__YOUR OBJECTIVE__: For the data below, give again exactly the lines from the one containing "Task: Click the 澳门城市大学 shortcut icon" through the one containing "The height and", both ends included, and no others.

BEGIN

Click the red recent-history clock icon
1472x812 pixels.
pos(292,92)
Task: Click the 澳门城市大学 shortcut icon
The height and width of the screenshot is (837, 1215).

END
BEGIN

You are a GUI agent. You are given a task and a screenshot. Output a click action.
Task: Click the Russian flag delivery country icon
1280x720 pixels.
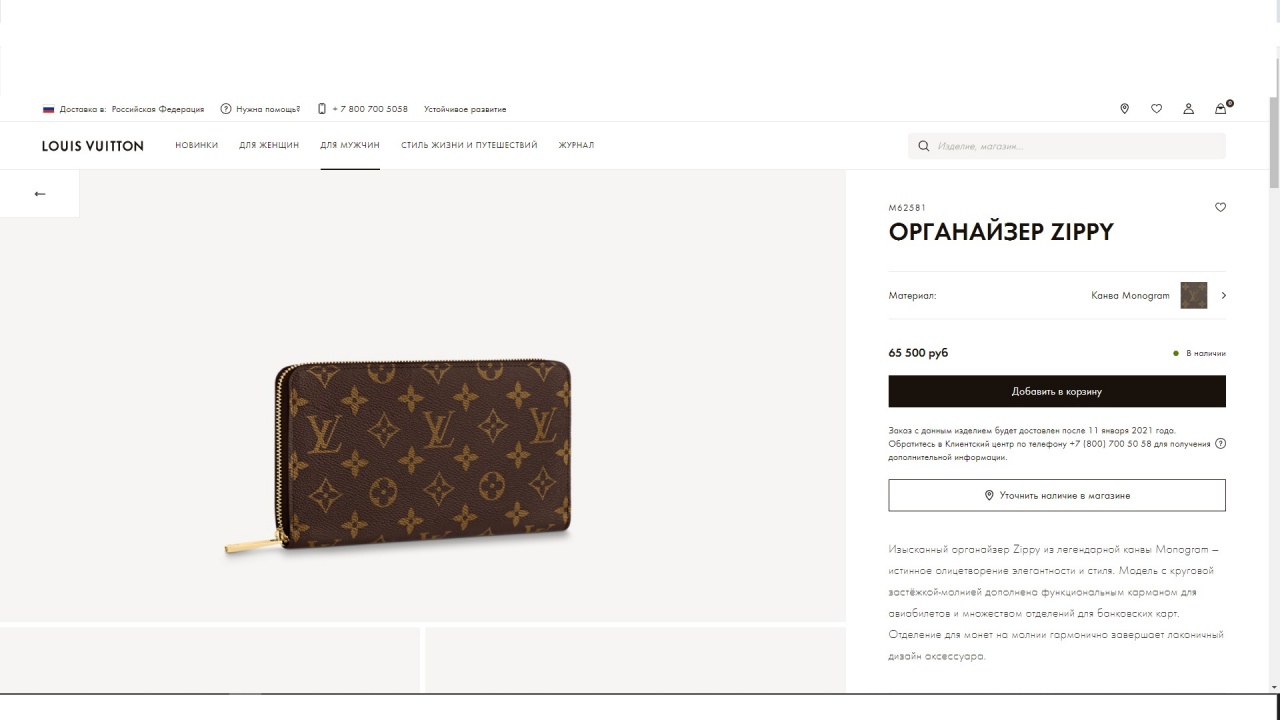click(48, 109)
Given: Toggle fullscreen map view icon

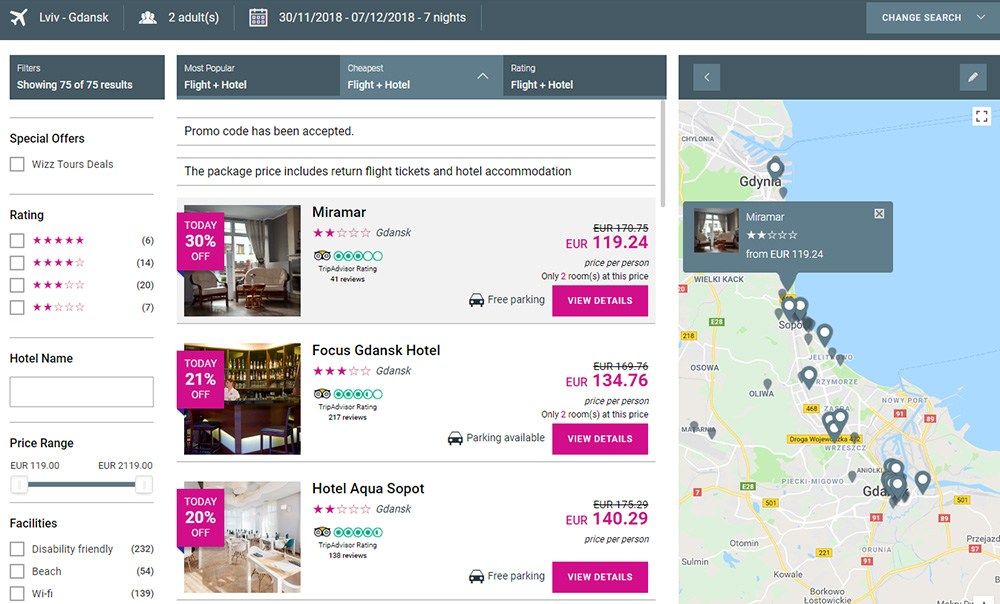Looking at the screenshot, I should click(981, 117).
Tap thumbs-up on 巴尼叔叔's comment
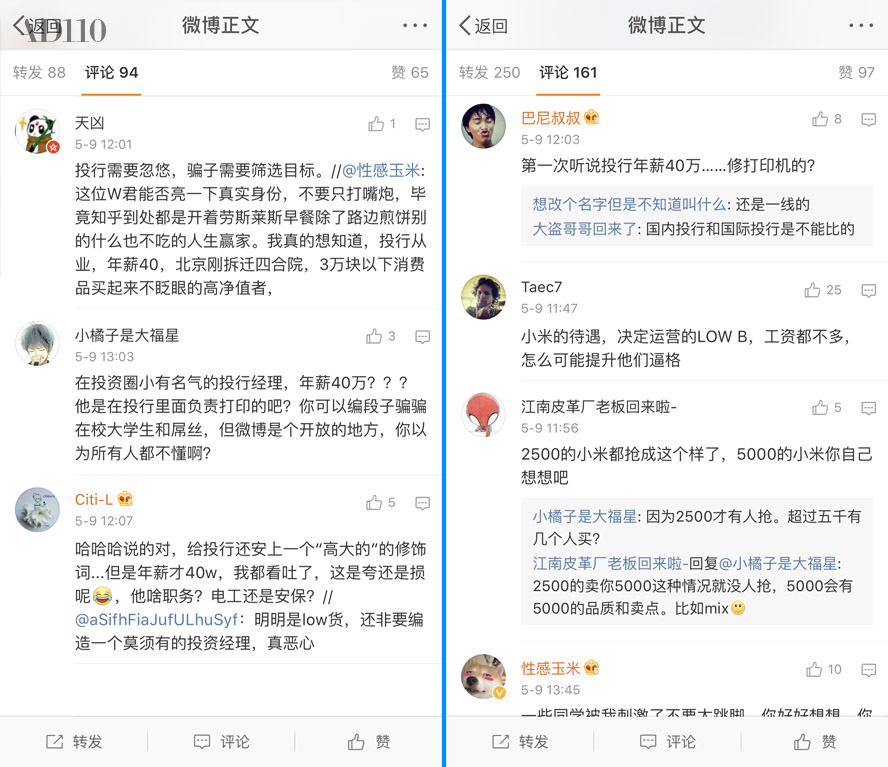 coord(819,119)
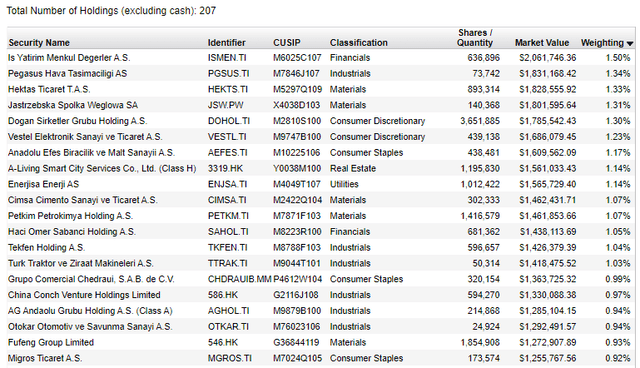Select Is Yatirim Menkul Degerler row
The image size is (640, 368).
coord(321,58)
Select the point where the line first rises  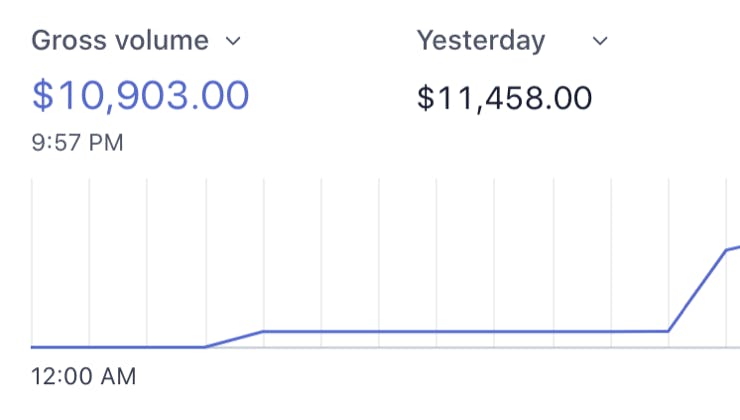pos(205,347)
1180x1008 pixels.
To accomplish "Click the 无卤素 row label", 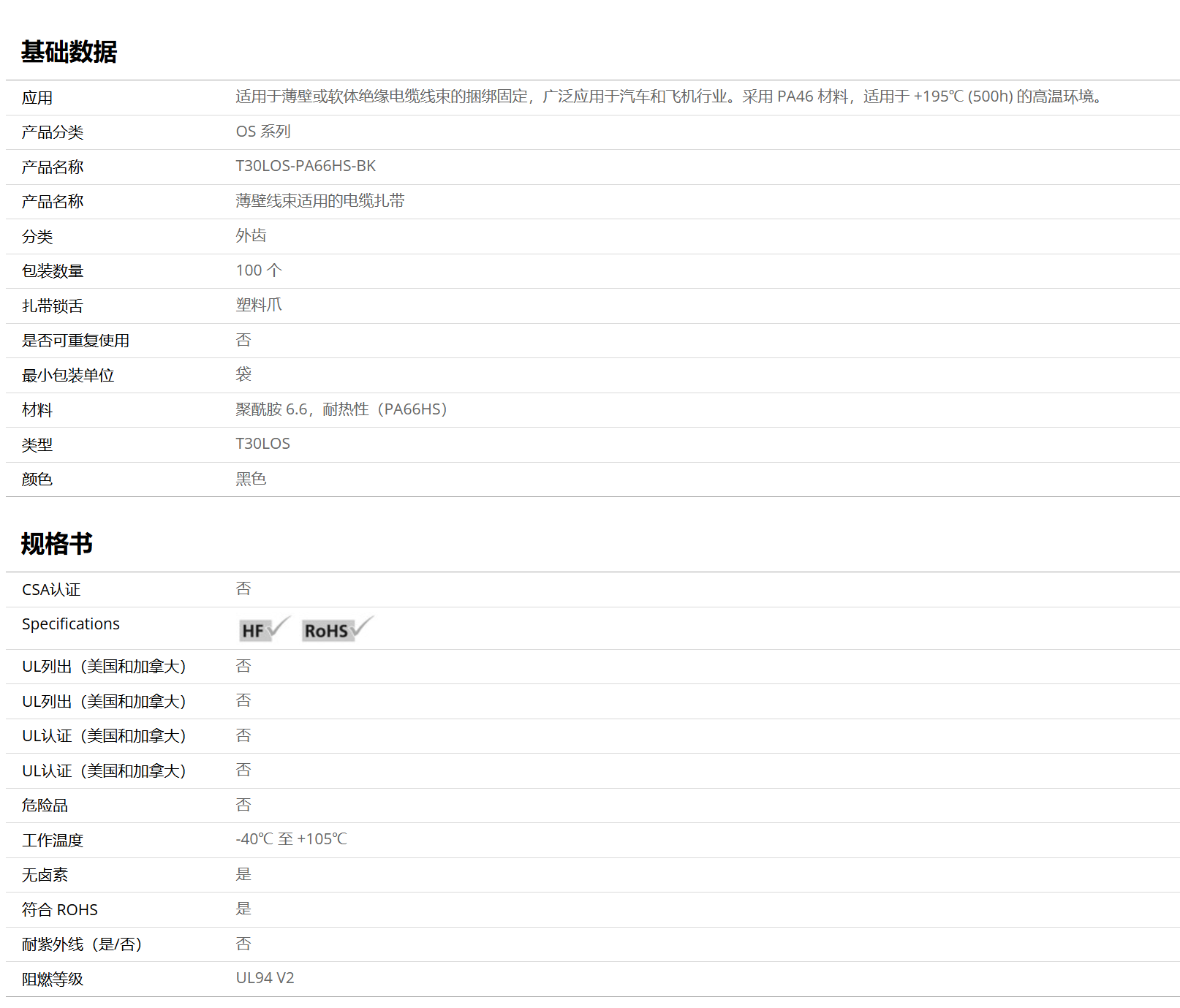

END
BEGIN

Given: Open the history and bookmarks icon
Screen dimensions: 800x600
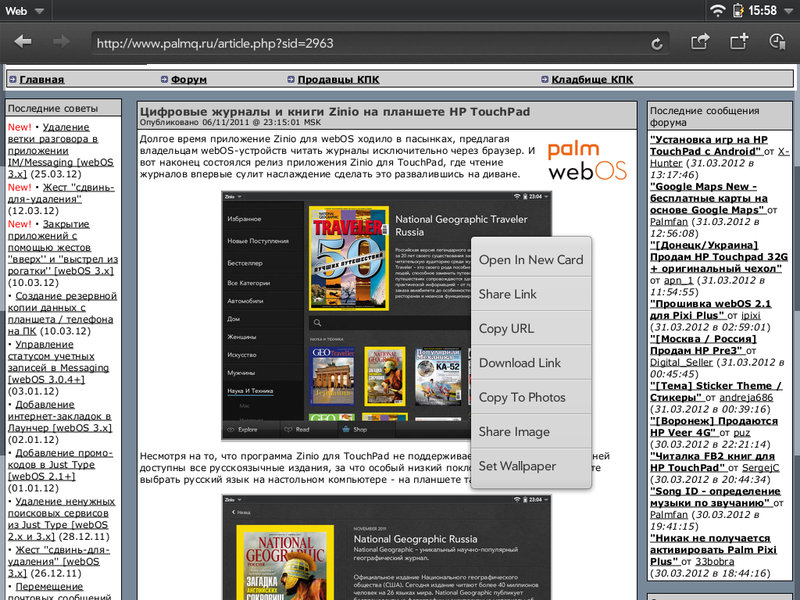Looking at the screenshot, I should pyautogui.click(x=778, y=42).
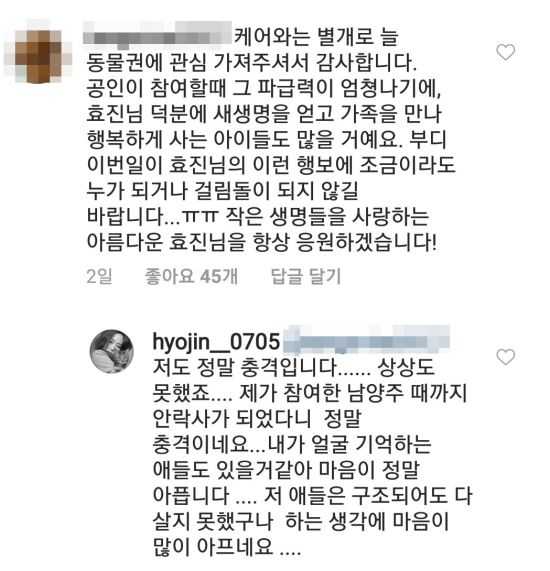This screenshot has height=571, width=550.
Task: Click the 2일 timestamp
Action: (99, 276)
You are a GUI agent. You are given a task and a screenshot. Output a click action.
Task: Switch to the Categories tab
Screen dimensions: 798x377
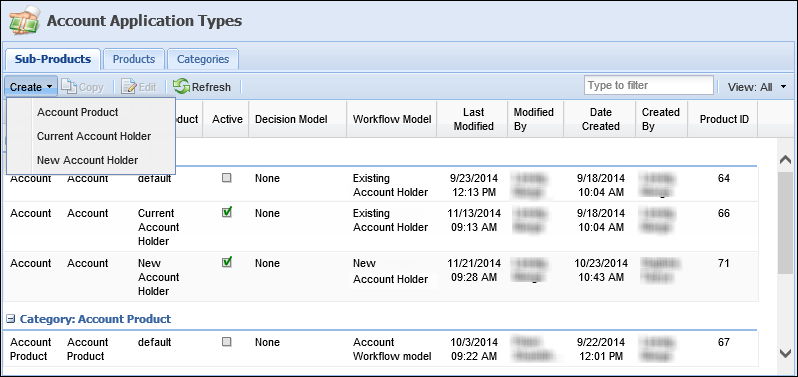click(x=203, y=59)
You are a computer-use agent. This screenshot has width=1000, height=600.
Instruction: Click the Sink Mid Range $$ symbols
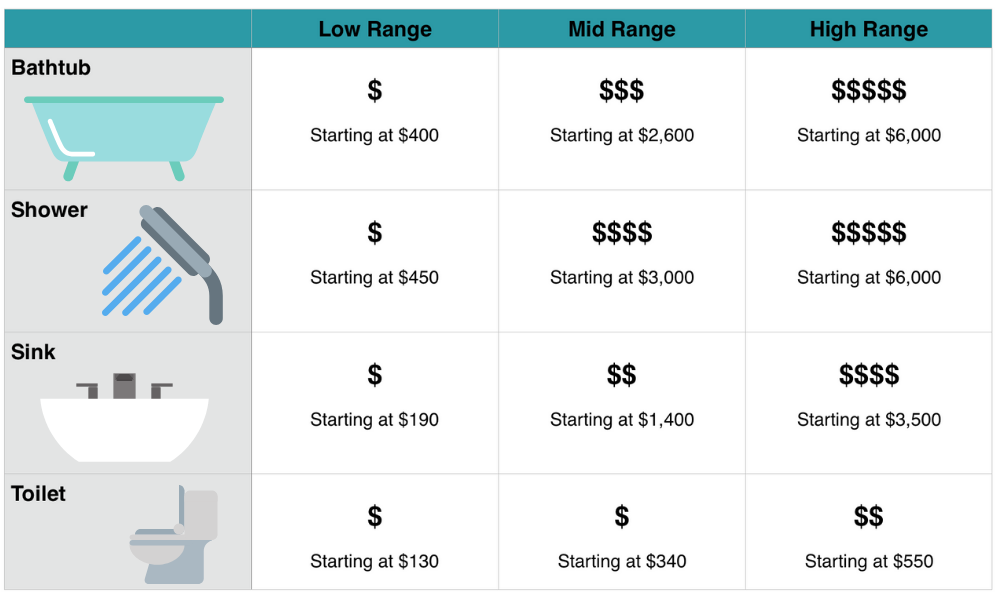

END

__RESPONSE AREA__:
Task: Click the 澳门城市大学 shortcut icon
The height and width of the screenshot is (837, 1215).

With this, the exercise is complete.